• **PROBLEM DESCRIPTION**
A full, exact copy of the records below is the required answer.

• **DATA EXCERPTS**

=-=-=

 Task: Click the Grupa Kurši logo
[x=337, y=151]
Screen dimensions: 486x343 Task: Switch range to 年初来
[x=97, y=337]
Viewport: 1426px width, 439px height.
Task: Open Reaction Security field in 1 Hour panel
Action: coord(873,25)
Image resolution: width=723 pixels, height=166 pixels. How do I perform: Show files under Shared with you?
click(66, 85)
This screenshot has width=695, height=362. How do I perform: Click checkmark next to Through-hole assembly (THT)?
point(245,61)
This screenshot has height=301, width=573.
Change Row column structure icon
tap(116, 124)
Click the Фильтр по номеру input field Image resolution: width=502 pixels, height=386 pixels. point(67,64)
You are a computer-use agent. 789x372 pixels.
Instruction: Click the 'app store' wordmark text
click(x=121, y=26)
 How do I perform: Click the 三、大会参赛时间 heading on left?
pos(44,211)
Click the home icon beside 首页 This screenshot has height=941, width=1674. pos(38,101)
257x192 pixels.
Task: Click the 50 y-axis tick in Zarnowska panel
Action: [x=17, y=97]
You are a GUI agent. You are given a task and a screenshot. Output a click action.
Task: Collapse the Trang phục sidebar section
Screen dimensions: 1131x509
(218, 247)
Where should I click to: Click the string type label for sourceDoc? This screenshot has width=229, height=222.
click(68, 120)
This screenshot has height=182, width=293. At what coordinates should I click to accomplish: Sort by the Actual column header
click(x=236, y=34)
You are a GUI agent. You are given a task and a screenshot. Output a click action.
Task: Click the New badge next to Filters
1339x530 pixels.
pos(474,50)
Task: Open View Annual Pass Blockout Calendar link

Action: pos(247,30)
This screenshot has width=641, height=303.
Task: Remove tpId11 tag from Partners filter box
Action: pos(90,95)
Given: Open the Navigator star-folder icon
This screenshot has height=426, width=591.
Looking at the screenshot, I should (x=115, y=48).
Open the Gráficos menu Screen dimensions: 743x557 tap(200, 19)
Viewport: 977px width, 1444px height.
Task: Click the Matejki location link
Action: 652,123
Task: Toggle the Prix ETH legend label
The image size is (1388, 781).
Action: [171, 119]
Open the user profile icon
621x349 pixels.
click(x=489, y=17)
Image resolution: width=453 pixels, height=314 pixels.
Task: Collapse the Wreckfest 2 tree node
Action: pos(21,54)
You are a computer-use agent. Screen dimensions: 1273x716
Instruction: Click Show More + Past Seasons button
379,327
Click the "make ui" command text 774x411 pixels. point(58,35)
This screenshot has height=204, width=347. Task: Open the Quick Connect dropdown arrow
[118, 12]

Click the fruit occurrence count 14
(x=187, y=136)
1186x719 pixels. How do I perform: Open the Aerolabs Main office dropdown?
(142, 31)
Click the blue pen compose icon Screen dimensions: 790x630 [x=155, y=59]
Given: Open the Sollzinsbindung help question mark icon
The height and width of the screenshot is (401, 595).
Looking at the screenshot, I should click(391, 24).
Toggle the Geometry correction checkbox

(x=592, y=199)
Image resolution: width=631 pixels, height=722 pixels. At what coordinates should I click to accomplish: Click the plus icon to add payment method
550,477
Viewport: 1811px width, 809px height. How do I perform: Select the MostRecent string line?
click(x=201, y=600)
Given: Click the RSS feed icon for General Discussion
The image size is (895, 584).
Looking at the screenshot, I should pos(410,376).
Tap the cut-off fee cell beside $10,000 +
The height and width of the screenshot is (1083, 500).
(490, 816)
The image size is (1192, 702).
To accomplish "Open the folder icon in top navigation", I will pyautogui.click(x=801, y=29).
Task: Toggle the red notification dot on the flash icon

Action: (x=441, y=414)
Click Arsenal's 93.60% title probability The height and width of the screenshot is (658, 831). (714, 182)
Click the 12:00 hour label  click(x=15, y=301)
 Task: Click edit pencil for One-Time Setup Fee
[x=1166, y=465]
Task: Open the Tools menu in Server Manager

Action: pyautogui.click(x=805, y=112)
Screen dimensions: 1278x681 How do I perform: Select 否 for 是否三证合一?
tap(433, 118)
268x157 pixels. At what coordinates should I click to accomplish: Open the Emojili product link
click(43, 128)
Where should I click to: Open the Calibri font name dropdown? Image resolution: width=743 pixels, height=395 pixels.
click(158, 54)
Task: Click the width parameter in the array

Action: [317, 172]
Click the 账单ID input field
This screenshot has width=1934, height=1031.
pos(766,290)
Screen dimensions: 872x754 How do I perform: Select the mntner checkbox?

=-=-=

• **FINAL ANSWER**
 Task: Click the Grupa Kurši logo
[x=337, y=151]
Screen dimensions: 486x343 Task: Switch range to 年初来
[x=97, y=337]
Viewport: 1426px width, 439px height.
Task: Open Reaction Security field in 1 Hour panel
Action: coord(873,25)
Image resolution: width=723 pixels, height=166 pixels. How do I perform: Show files under Shared with you?
click(66, 85)
This screenshot has width=695, height=362. How do I perform: Click checkmark next to Through-hole assembly (THT)?
point(245,61)
This screenshot has height=301, width=573.
Change Row column structure icon
tap(116, 124)
Click the Фильтр по номеру input field Image resolution: width=502 pixels, height=386 pixels. point(67,64)
You are a computer-use agent. 789x372 pixels.
Instruction: Click the 'app store' wordmark text
click(x=121, y=26)
 How do I perform: Click the 三、大会参赛时间 heading on left?
pos(44,211)
Click the home icon beside 首页 This screenshot has height=941, width=1674. pos(38,101)
257x192 pixels.
Task: Click the 50 y-axis tick in Zarnowska panel
Action: [x=17, y=97]
You are a GUI agent. You are given a task and a screenshot. Output a click action.
Task: Collapse the Trang phục sidebar section
Screen dimensions: 1131x509
(218, 247)
Where should I click to: Click the string type label for sourceDoc? This screenshot has width=229, height=222.
click(68, 120)
This screenshot has height=182, width=293. At what coordinates should I click to accomplish: Sort by the Actual column header
click(x=236, y=34)
You are a GUI agent. You are given a task and a screenshot. Output a click action.
Task: Click the New badge next to Filters
1339x530 pixels.
pos(474,50)
Task: Open View Annual Pass Blockout Calendar link

Action: pos(247,30)
This screenshot has width=641, height=303.
Task: Remove tpId11 tag from Partners filter box
Action: pos(90,95)
Given: Open the Navigator star-folder icon
This screenshot has height=426, width=591.
Looking at the screenshot, I should (x=115, y=48).
Open the Gráficos menu Screen dimensions: 743x557 tap(200, 19)
Viewport: 977px width, 1444px height.
Task: Click the Matejki location link
Action: 652,123
Task: Toggle the Prix ETH legend label
The image size is (1388, 781).
Action: [171, 119]
Open the user profile icon
621x349 pixels.
click(x=489, y=17)
Image resolution: width=453 pixels, height=314 pixels.
Task: Collapse the Wreckfest 2 tree node
Action: pos(21,54)
You are a computer-use agent. Screen dimensions: 1273x716
Instruction: Click Show More + Past Seasons button
379,327
Click the "make ui" command text 774x411 pixels. point(58,35)
This screenshot has height=204, width=347. Task: Open the Quick Connect dropdown arrow
[118, 12]

Click the fruit occurrence count 14
(x=187, y=136)
1186x719 pixels. How do I perform: Open the Aerolabs Main office dropdown?
(142, 31)
Click the blue pen compose icon Screen dimensions: 790x630 [x=155, y=59]
Given: Open the Sollzinsbindung help question mark icon
The height and width of the screenshot is (401, 595).
Looking at the screenshot, I should click(391, 24).
Toggle the Geometry correction checkbox

(x=592, y=199)
Image resolution: width=631 pixels, height=722 pixels. At what coordinates should I click to accomplish: Click the plus icon to add payment method
550,477
Viewport: 1811px width, 809px height. How do I perform: Select the MostRecent string line?
click(x=201, y=600)
Given: Click the RSS feed icon for General Discussion
The image size is (895, 584).
Looking at the screenshot, I should pos(410,376).
Tap the cut-off fee cell beside $10,000 +
The height and width of the screenshot is (1083, 500).
(490, 816)
The image size is (1192, 702).
To accomplish "Open the folder icon in top navigation", I will pyautogui.click(x=801, y=29).
Task: Toggle the red notification dot on the flash icon

Action: (x=441, y=414)
Click Arsenal's 93.60% title probability The height and width of the screenshot is (658, 831). (714, 182)
Click the 12:00 hour label  click(x=15, y=301)
 Task: Click edit pencil for One-Time Setup Fee
[x=1166, y=465]
Task: Open the Tools menu in Server Manager

Action: pyautogui.click(x=805, y=112)
Screen dimensions: 1278x681 How do I perform: Select 否 for 是否三证合一?
tap(433, 118)
268x157 pixels. At what coordinates should I click to accomplish: Open the Emojili product link
click(43, 128)
Where should I click to: Open the Calibri font name dropdown? Image resolution: width=743 pixels, height=395 pixels.
click(158, 54)
Task: Click the width parameter in the array

Action: [317, 172]
Click the 账单ID input field
This screenshot has width=1934, height=1031.
pos(766,290)
Screen dimensions: 872x754 How do I perform: Select the mntner checkbox?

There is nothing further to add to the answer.